A place in Florida – Margaritaville is more of an attitude than a place

A place in Florida – Margaritaville is more of an attitude than a place

There’s a place in Florida they call Margaritaville. It is more about a song, a singer, an attitude and a lifestyle than it is about an alcoholic drink.

  • The song of course is Margaritaville.
  • The singer, of course, is Jimmy Buffett.
  • The attitude, of course, is live and let live.
  • The lifestyle, of course, could be called stylish beach bum.

Key West has been Margaritaville ever since Buffett, a transplanted Mississippian, made the city the ‘Parrothead Capital of the USA.’ in 1977 with the tremendously popular album of his. Changes in Latitudes, Changes in Attitudes Buffett has built the song into a cult following of Parrotheads that brings in more than $100 million a year.

And this place in Florida, not to belittle its former ‘favourite children’ of Ernest Hemingway, Tennesee Williams and President Harry Truman, will be forever grateful. Jimmy Buffett is arguably the biggest draw Key West has ever had.
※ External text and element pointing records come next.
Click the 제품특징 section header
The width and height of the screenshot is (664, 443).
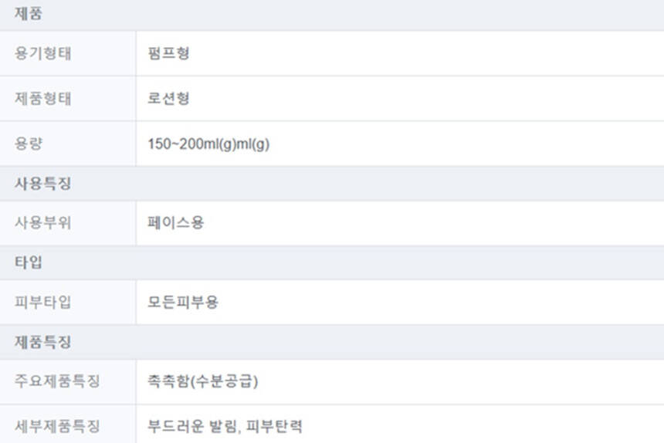pyautogui.click(x=42, y=341)
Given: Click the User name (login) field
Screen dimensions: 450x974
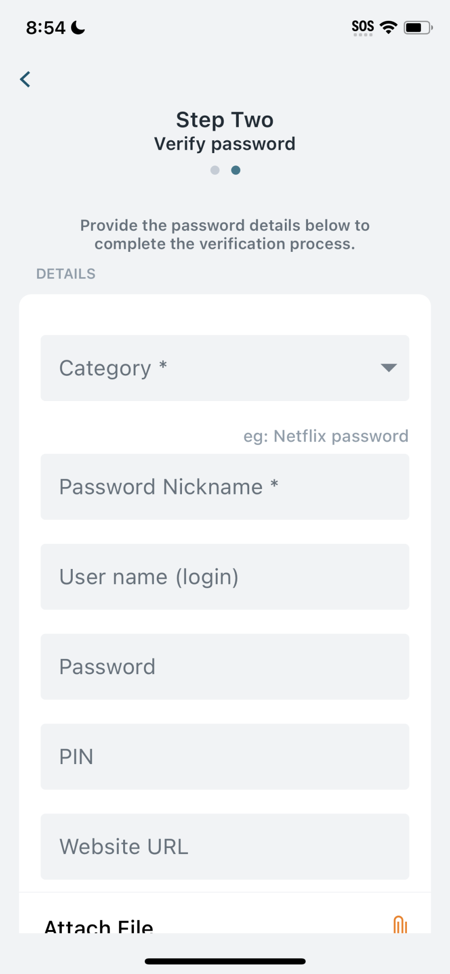Looking at the screenshot, I should (225, 576).
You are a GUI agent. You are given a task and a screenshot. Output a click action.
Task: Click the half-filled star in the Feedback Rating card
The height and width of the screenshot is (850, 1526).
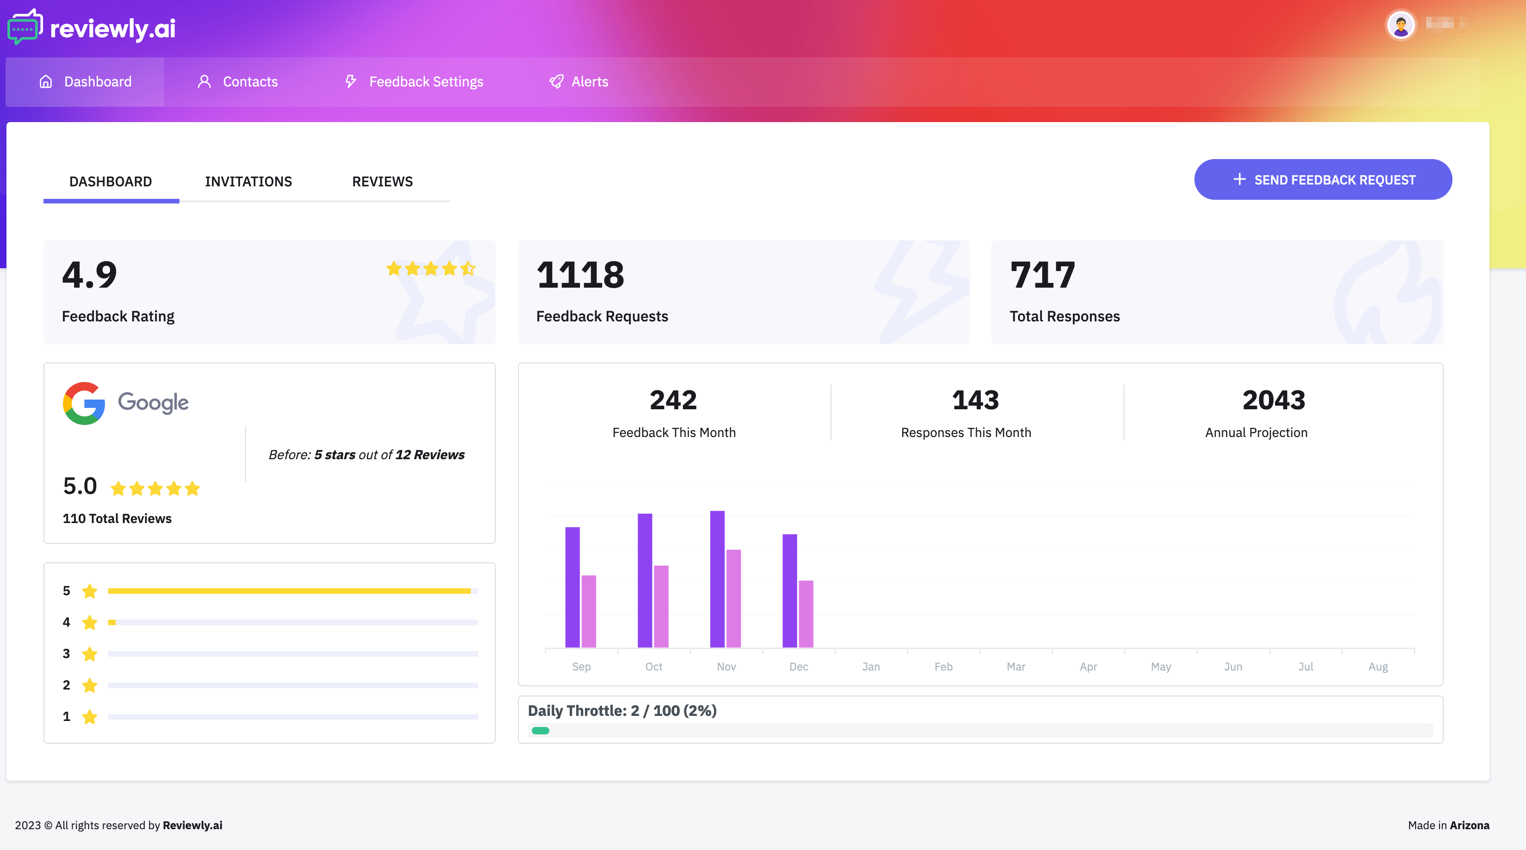tap(467, 268)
At one of his 20-30 concerts a year, Buffett was quoted as saying, ‘People ask me exactly where Margaritaville is. I say wherever you want it to be. If his songs are anything to go by, he’d want them to be on the beach, a free and easy lifestyle so popular in the Florida Keys. Buffett, now in his 60s, now lives in beachy (and tony) Palm Beach.

The prevailing attitude in this part of Florida is live and let live. Over the past half century, the city has become a beacon for the gay and lesbian community, which holds a nine-day Gay Pride Festival each spring.

The only time in recent memory the city went into a rage was when the US Border Patrol set up a roadblock on US Highway 1 in 1982 to search for illegal drugs and immigrants in northbound traffic. The feds gave no thought to what that would do to tourist revenue (which, unsurprisingly, plummeted), and the city was furious.

Time to protest! In typical Key fashion, the Municipal Council declared the independence of the Keys, calling it the Republic of La Concha. Of course, it was all a trick. After a minute of secession, the mayor capitulated to an officer at the Naval Air Station, asking for $1 billion in “foreign aid.”

The trick was successful. Barricade removed. But the Conch Republic name lives on in the hearts of many key residents.

Tourists from the Straits don’t seem to mind the city’s reputation as a ‘rainbow’ city. They keep coming back, drawn by magnets like the Hemingway Home and Museum, the Conch Train Tour, the Old Town Trolley, the Aquarium, the Shipwreck Historium Museum, the Butterfly & Nature Conservancy, the Mel Fisher Maritime Museum, and the Little White House.

Harry Truman liked Key West. While he was president, he spent 175 days in the Little White House, now Florida’s only presidential museum. It has been visited by many presidents.

In recent years, treasures from recovered sunken ships have become a major attraction, as displayed at the Mel Fisher Maritime Museum.

Hardly anyone coming to Key West for the first time fails to visit the ‘Southernmost Point in the USA.’ That’s the inscription on the buoy at the corner of South and Whitehead streets in Key West. But did you know that it really isn’t? This is why:

The true southernmost point is on Navy property to the west of the buoy marker. But a tourist attraction can’t be visited on Navy property, so the buoy will have to do, someone decided long ago. He took me there! And we won’t talk about the islands south and west of Key West.

If you don’t fly into Key West International Airport, it’s a long drive from Miami (130 miles). But it is a memorable trip over the Overseas Highway, especially over the Seven-Mile Bridge. On both sides, as far as the eye can see, there is nothing but water. It’s like being on a ship on wheels.

The Overseas Highway was built on the platform and bridges of the Overseas Railroad, which Henry Flagler built in the early 20th century. But the Labor Day hurricane in 1935 nearly destroyed part of the platform, so the railroad sold it along with the bridges to the state. The federal government built the Overseas Highway and completed it in 1938.

As you head down US 1 toward Key West (assuming you started in Miami), you’ll see Mile Markers telling you how far you are from Key West. They are a useful reminder of ‘Flagler’s Folly,’ as his railroad was called, and form the basis of the house numbering system in this part of Florida.

Key West? You’ll know you’re headed in the right direction when you reach Mile Marker 100 near the Key Largo Post Office. When you get to Mile Marker 0 near the Key West Post Office, you’ll know you’re there.